[Stored entries]
• • • • •
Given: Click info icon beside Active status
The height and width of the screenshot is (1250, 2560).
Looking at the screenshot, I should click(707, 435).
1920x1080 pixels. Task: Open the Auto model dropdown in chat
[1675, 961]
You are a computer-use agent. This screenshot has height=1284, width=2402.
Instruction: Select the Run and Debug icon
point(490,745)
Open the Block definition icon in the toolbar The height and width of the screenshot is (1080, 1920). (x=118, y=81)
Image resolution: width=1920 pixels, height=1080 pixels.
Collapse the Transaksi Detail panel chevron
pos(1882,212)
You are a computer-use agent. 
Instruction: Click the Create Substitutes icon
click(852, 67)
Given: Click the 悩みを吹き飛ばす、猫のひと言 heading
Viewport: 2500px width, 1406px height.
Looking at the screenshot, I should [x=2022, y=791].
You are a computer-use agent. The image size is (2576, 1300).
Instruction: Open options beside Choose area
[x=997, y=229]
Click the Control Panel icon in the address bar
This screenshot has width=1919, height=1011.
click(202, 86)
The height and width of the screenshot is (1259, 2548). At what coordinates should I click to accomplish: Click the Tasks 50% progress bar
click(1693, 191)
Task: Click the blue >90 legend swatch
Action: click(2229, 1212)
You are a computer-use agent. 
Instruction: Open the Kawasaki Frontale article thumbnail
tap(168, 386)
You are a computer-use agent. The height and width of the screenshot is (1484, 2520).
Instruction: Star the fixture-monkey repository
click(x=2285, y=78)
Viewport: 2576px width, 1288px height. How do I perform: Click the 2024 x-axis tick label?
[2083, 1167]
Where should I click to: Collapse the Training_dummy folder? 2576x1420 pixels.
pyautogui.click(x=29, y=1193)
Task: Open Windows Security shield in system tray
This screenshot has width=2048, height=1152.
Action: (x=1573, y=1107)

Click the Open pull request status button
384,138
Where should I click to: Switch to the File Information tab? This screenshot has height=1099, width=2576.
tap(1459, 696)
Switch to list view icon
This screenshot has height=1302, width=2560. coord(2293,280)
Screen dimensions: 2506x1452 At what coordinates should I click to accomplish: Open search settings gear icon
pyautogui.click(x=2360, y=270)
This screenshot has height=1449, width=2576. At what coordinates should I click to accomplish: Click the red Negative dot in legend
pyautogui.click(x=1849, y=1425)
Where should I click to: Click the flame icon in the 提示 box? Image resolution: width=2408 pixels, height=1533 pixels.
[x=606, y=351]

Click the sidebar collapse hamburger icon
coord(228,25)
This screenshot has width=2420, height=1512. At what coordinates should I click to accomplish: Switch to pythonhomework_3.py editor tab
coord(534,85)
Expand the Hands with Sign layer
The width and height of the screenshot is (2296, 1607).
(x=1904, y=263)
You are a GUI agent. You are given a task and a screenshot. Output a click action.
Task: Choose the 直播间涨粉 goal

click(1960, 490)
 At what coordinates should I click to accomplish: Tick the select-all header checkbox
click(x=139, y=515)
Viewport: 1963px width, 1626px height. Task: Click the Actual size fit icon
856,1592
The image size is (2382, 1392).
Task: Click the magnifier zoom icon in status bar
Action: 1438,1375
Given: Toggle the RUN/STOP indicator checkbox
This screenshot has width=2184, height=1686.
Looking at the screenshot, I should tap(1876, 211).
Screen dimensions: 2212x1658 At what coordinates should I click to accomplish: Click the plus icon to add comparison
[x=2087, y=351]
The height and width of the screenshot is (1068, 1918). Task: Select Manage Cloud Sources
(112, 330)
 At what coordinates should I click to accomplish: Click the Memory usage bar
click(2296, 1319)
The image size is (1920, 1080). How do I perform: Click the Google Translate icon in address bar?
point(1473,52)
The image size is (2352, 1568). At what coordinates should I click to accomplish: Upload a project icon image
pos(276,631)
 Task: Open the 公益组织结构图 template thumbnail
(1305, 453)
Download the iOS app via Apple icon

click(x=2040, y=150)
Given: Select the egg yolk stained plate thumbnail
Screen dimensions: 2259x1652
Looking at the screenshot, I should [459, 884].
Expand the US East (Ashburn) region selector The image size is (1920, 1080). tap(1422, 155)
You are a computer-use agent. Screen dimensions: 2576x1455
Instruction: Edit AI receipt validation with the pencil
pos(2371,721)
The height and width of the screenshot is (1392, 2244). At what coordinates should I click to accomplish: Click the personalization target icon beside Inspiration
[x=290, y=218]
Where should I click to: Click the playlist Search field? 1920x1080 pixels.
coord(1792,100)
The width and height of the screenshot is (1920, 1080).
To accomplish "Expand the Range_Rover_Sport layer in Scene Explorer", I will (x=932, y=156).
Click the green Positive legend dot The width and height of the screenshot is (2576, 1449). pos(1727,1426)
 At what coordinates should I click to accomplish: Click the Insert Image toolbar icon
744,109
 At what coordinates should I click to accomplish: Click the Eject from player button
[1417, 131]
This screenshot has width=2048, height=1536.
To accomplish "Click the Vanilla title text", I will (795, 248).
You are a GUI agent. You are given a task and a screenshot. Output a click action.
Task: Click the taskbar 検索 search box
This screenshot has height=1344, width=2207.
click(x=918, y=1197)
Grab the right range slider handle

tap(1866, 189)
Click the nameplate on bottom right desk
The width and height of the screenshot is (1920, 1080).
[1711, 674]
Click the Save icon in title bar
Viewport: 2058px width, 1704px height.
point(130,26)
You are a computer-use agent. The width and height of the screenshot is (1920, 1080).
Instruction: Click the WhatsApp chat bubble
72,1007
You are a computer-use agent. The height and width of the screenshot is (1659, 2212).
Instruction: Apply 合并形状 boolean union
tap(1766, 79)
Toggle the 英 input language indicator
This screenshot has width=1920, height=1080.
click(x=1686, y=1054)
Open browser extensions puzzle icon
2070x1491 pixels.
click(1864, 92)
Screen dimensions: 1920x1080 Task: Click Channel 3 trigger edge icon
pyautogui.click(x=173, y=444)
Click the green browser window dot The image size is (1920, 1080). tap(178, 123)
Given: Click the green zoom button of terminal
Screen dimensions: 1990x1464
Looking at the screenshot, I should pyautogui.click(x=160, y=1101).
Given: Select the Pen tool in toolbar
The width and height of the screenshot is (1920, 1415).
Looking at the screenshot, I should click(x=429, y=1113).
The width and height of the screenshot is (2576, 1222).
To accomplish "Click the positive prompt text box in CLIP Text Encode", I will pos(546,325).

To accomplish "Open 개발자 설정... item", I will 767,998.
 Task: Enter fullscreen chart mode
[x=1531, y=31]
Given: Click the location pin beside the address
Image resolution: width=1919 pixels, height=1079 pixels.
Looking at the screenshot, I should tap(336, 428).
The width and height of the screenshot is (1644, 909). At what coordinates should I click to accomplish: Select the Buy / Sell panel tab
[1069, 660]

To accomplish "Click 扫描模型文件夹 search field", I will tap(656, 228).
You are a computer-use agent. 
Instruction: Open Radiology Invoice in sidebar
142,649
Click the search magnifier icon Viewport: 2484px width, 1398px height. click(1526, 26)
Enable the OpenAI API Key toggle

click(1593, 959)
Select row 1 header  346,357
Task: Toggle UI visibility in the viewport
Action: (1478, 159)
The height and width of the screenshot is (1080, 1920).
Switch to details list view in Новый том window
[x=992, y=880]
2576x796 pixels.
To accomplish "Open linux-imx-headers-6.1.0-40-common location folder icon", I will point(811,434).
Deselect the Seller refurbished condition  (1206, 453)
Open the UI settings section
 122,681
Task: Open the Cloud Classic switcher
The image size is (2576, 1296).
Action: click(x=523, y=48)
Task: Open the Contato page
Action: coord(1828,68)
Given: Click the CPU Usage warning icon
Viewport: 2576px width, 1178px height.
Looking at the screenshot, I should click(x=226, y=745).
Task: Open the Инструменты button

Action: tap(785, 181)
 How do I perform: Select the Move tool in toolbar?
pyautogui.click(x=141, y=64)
• • • • •
**Task item**: The whole of the data is to be returned with every line intact.

**Reply**:
Given: Click info icon beside Active status
The height and width of the screenshot is (1250, 2560).
Looking at the screenshot, I should click(707, 435).
1920x1080 pixels. Task: Open the Auto model dropdown in chat
[1675, 961]
You are a computer-use agent. This screenshot has height=1284, width=2402.
Instruction: Select the Run and Debug icon
point(490,745)
Open the Block definition icon in the toolbar The height and width of the screenshot is (1080, 1920). (x=118, y=81)
Image resolution: width=1920 pixels, height=1080 pixels.
Collapse the Transaksi Detail panel chevron
pos(1882,212)
You are a computer-use agent. 
Instruction: Click the Create Substitutes icon
click(852, 67)
Given: Click the 悩みを吹き飛ばす、猫のひと言 heading
Viewport: 2500px width, 1406px height.
Looking at the screenshot, I should [x=2022, y=791].
You are a computer-use agent. The image size is (2576, 1300).
Instruction: Open options beside Choose area
[x=997, y=229]
Click the Control Panel icon in the address bar
This screenshot has width=1919, height=1011.
click(202, 86)
The height and width of the screenshot is (1259, 2548). At what coordinates should I click to accomplish: Click the Tasks 50% progress bar
click(1693, 191)
Task: Click the blue >90 legend swatch
Action: click(2229, 1212)
You are a computer-use agent. 
Instruction: Open the Kawasaki Frontale article thumbnail
tap(168, 386)
You are a computer-use agent. The height and width of the screenshot is (1484, 2520).
Instruction: Star the fixture-monkey repository
click(x=2285, y=78)
Viewport: 2576px width, 1288px height. How do I perform: Click the 2024 x-axis tick label?
[2083, 1167]
Where should I click to: Collapse the Training_dummy folder? 2576x1420 pixels.
pyautogui.click(x=29, y=1193)
Task: Open Windows Security shield in system tray
This screenshot has width=2048, height=1152.
Action: (x=1573, y=1107)

Click the Open pull request status button
384,138
Where should I click to: Switch to the File Information tab? This screenshot has height=1099, width=2576.
tap(1459, 696)
Switch to list view icon
This screenshot has height=1302, width=2560. coord(2293,280)
Screen dimensions: 2506x1452 At what coordinates should I click to accomplish: Open search settings gear icon
pyautogui.click(x=2360, y=270)
This screenshot has height=1449, width=2576. At what coordinates should I click to accomplish: Click the red Negative dot in legend
pyautogui.click(x=1849, y=1425)
Where should I click to: Click the flame icon in the 提示 box? Image resolution: width=2408 pixels, height=1533 pixels.
[x=606, y=351]

Click the sidebar collapse hamburger icon
coord(228,25)
This screenshot has width=2420, height=1512. At what coordinates should I click to accomplish: Switch to pythonhomework_3.py editor tab
coord(534,85)
Expand the Hands with Sign layer
The width and height of the screenshot is (2296, 1607).
(x=1904, y=263)
You are a GUI agent. You are given a task and a screenshot. Output a click action.
Task: Choose the 直播间涨粉 goal

click(1960, 490)
 At what coordinates should I click to accomplish: Tick the select-all header checkbox
click(x=139, y=515)
Viewport: 1963px width, 1626px height. Task: Click the Actual size fit icon
856,1592
The image size is (2382, 1392).
Task: Click the magnifier zoom icon in status bar
Action: 1438,1375
Given: Toggle the RUN/STOP indicator checkbox
This screenshot has width=2184, height=1686.
Looking at the screenshot, I should tap(1876, 211).
Screen dimensions: 2212x1658 At what coordinates should I click to accomplish: Click the plus icon to add comparison
[x=2087, y=351]
The height and width of the screenshot is (1068, 1918). Task: Select Manage Cloud Sources
(112, 330)
 At what coordinates should I click to accomplish: Click the Memory usage bar
click(2296, 1319)
The image size is (1920, 1080). How do I perform: Click the Google Translate icon in address bar?
point(1473,52)
The image size is (2352, 1568). At what coordinates should I click to accomplish: Upload a project icon image
pos(276,631)
 Task: Open the 公益组织结构图 template thumbnail
(1305, 453)
Download the iOS app via Apple icon

click(x=2040, y=150)
Given: Select the egg yolk stained plate thumbnail
Screen dimensions: 2259x1652
Looking at the screenshot, I should [459, 884].
Expand the US East (Ashburn) region selector The image size is (1920, 1080). tap(1422, 155)
You are a computer-use agent. Screen dimensions: 2576x1455
Instruction: Edit AI receipt validation with the pencil
pos(2371,721)
The height and width of the screenshot is (1392, 2244). At what coordinates should I click to accomplish: Click the personalization target icon beside Inspiration
[x=290, y=218]
Where should I click to: Click the playlist Search field? 1920x1080 pixels.
coord(1792,100)
The width and height of the screenshot is (1920, 1080).
To accomplish "Expand the Range_Rover_Sport layer in Scene Explorer", I will (x=932, y=156).
Click the green Positive legend dot The width and height of the screenshot is (2576, 1449). pos(1727,1426)
 At what coordinates should I click to accomplish: Click the Insert Image toolbar icon
744,109
 At what coordinates should I click to accomplish: Click the Eject from player button
[1417, 131]
This screenshot has width=2048, height=1536.
To accomplish "Click the Vanilla title text", I will (795, 248).
You are a GUI agent. You are given a task and a screenshot. Output a click action.
Task: Click the taskbar 検索 search box
This screenshot has height=1344, width=2207.
click(x=918, y=1197)
Grab the right range slider handle

tap(1866, 189)
Click the nameplate on bottom right desk
The width and height of the screenshot is (1920, 1080).
[1711, 674]
Click the Save icon in title bar
Viewport: 2058px width, 1704px height.
point(130,26)
You are a computer-use agent. The width and height of the screenshot is (1920, 1080).
Instruction: Click the WhatsApp chat bubble
72,1007
You are a computer-use agent. The height and width of the screenshot is (1659, 2212).
Instruction: Apply 合并形状 boolean union
tap(1766, 79)
Toggle the 英 input language indicator
This screenshot has width=1920, height=1080.
click(x=1686, y=1054)
Open browser extensions puzzle icon
2070x1491 pixels.
click(1864, 92)
Screen dimensions: 1920x1080 Task: Click Channel 3 trigger edge icon
pyautogui.click(x=173, y=444)
Click the green browser window dot The image size is (1920, 1080). tap(178, 123)
Given: Click the green zoom button of terminal
Screen dimensions: 1990x1464
Looking at the screenshot, I should pyautogui.click(x=160, y=1101).
Given: Select the Pen tool in toolbar
The width and height of the screenshot is (1920, 1415).
Looking at the screenshot, I should click(x=429, y=1113).
The width and height of the screenshot is (2576, 1222).
To accomplish "Click the positive prompt text box in CLIP Text Encode", I will pos(546,325).

To accomplish "Open 개발자 설정... item", I will 767,998.
 Task: Enter fullscreen chart mode
[x=1531, y=31]
Given: Click the location pin beside the address
Image resolution: width=1919 pixels, height=1079 pixels.
Looking at the screenshot, I should tap(336, 428).
The width and height of the screenshot is (1644, 909). At what coordinates should I click to accomplish: Select the Buy / Sell panel tab
[1069, 660]

To accomplish "Click 扫描模型文件夹 search field", I will tap(656, 228).
You are a computer-use agent. 
Instruction: Open Radiology Invoice in sidebar
142,649
Click the search magnifier icon Viewport: 2484px width, 1398px height. click(1526, 26)
Enable the OpenAI API Key toggle

click(1593, 959)
Select row 1 header  346,357
Task: Toggle UI visibility in the viewport
Action: (1478, 159)
The height and width of the screenshot is (1080, 1920).
Switch to details list view in Новый том window
[x=992, y=880]
2576x796 pixels.
To accomplish "Open linux-imx-headers-6.1.0-40-common location folder icon", I will point(811,434).
Deselect the Seller refurbished condition  (1206, 453)
Open the UI settings section
 122,681
Task: Open the Cloud Classic switcher
The image size is (2576, 1296).
Action: click(x=523, y=48)
Task: Open the Contato page
Action: coord(1828,68)
Given: Click the CPU Usage warning icon
Viewport: 2576px width, 1178px height.
Looking at the screenshot, I should click(x=226, y=745).
Task: Open the Инструменты button

Action: tap(785, 181)
 How do I perform: Select the Move tool in toolbar?
pyautogui.click(x=141, y=64)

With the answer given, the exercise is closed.